In a preliminary information statement filed with the Securities and Exchange Commission, SMC said its board of directors has approved a plan authorizing the company to invest in new businesses such as power generation or transmission, water and other utilities, mining and infrastructure.
The recommendation to venture into new businesses was made by SMC's financial adviser, Goldman Sachs.
SMC's board said it was timely to "actively consider developing new engines of growth" to further augment the gains realized from nurturing its current core businesses. SMC is the market leader in the Philippine food, beverage and packaging sectors. Philippine Daily Inquirer sources estimated that SMC would need about $2 billion to be a formidable player in the power industry, which includes generation, distribution and transmission. The sources said SMC could raise this amount by reviving a hybrid debt issue that it earlier shelved, or by other capital-raising options it was currently studying.

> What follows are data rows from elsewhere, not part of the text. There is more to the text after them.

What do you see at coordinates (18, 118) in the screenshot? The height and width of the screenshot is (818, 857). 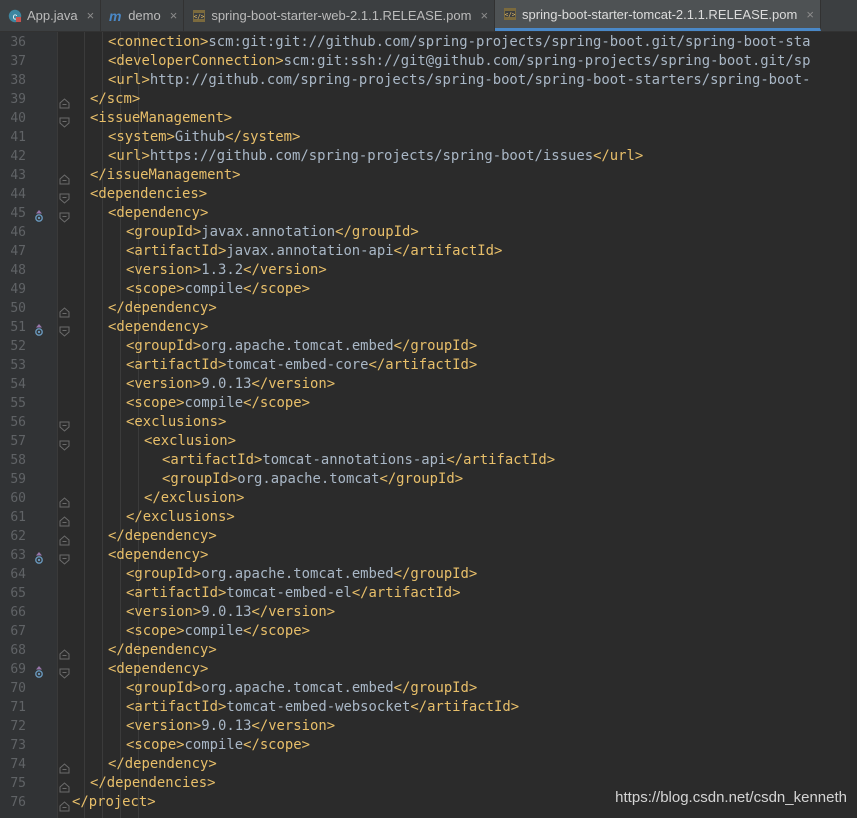 I see `line-number: 40` at bounding box center [18, 118].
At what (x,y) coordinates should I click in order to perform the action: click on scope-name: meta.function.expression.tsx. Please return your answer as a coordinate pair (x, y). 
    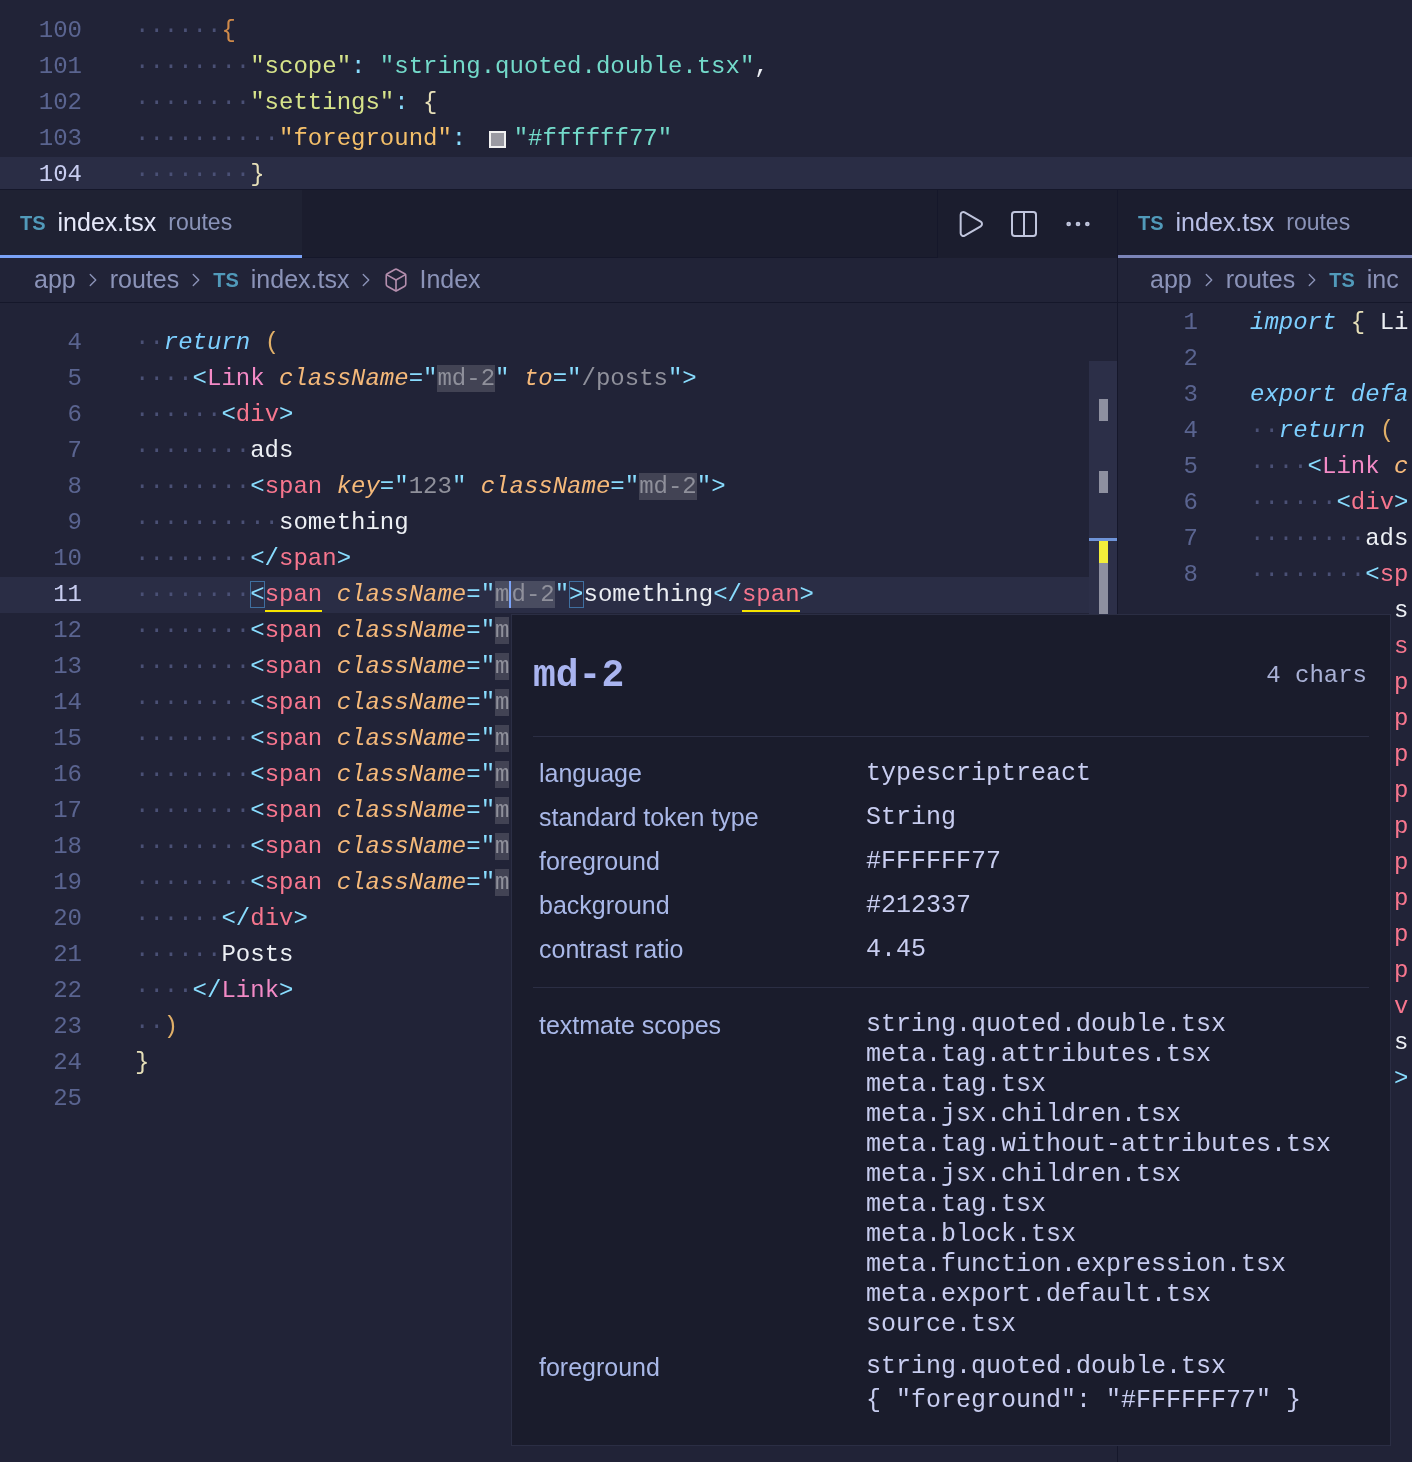
    Looking at the image, I should click on (1077, 1265).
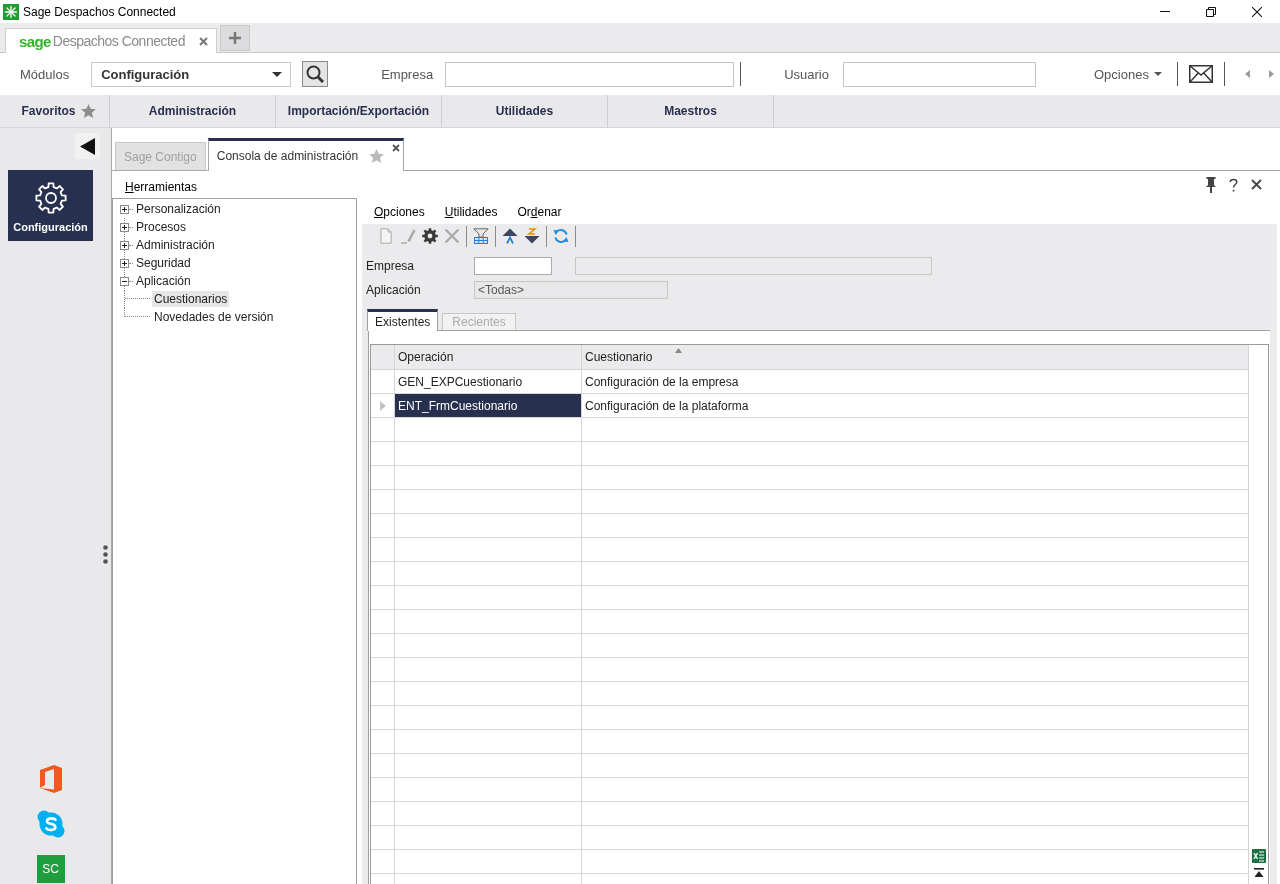 The width and height of the screenshot is (1280, 884). What do you see at coordinates (1234, 184) in the screenshot?
I see `help-icon` at bounding box center [1234, 184].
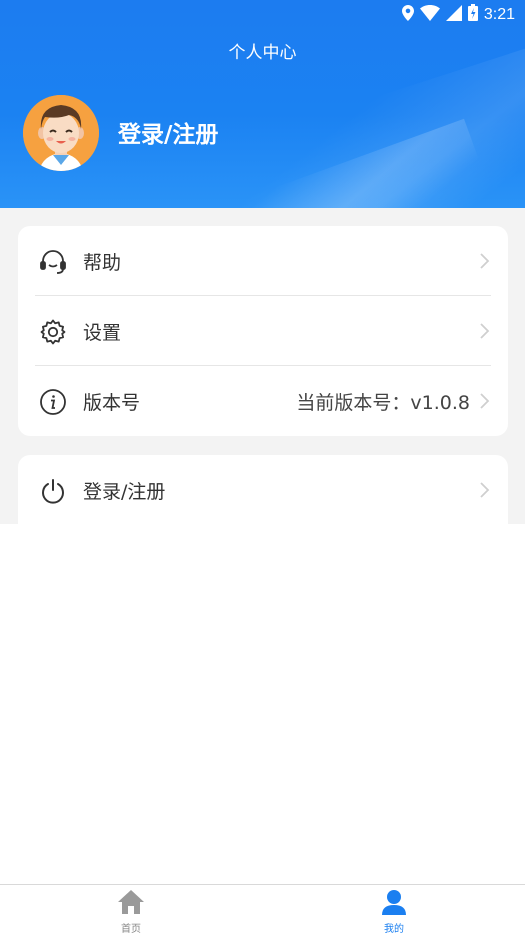  What do you see at coordinates (383, 402) in the screenshot?
I see `version-value: 当前版本号：v1.0.8` at bounding box center [383, 402].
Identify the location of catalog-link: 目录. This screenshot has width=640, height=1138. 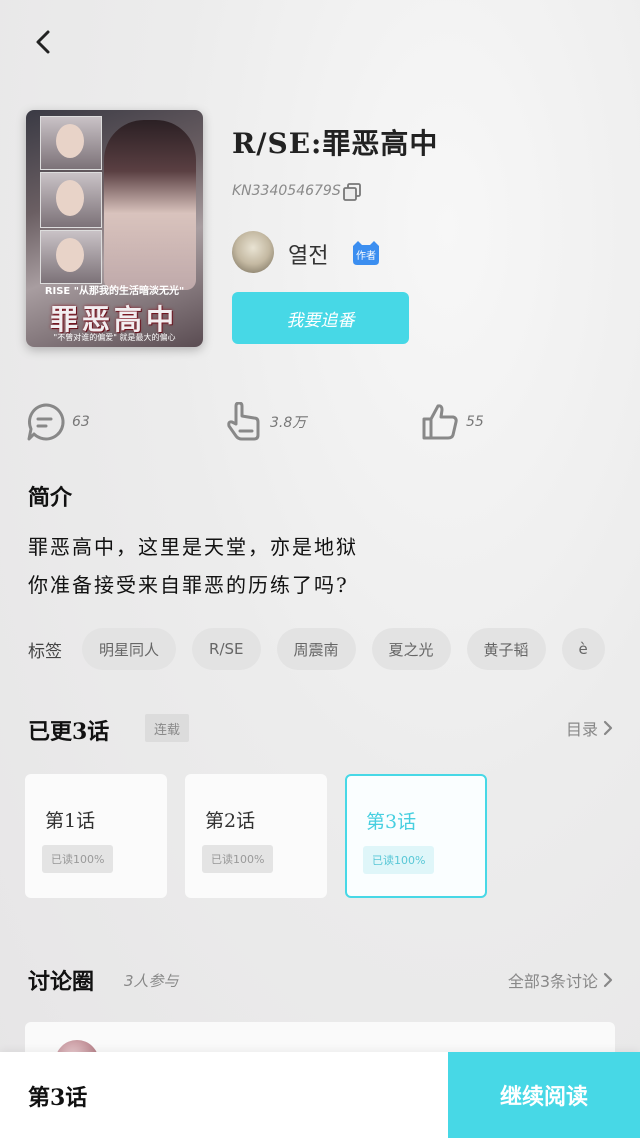
(590, 728).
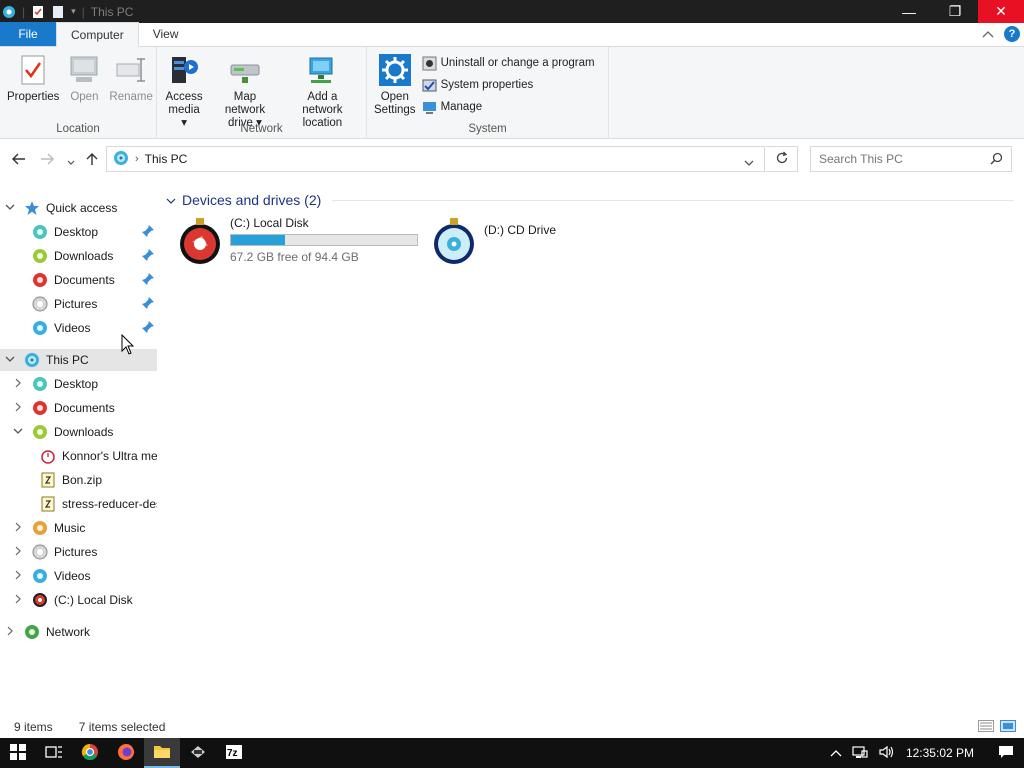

Power generation may offer more lucrative returns than making snacks and drinks. And you may argue that a conglomerate such as San Miguel is already in far more businesses than just making good beer and tasty meats. There's the logistics side -- a trucking fleet to bring produce to the country's 7,101 islands; there's the information technology side to track its sprawling assets; there's property development to house its offices and suppliers; and there's even some connection to the power industry. Those sprawling plants consumer a lot of electricity, right, so why not get into the act?

Yet there's no escaping the whiplash when someone strays far from his competency.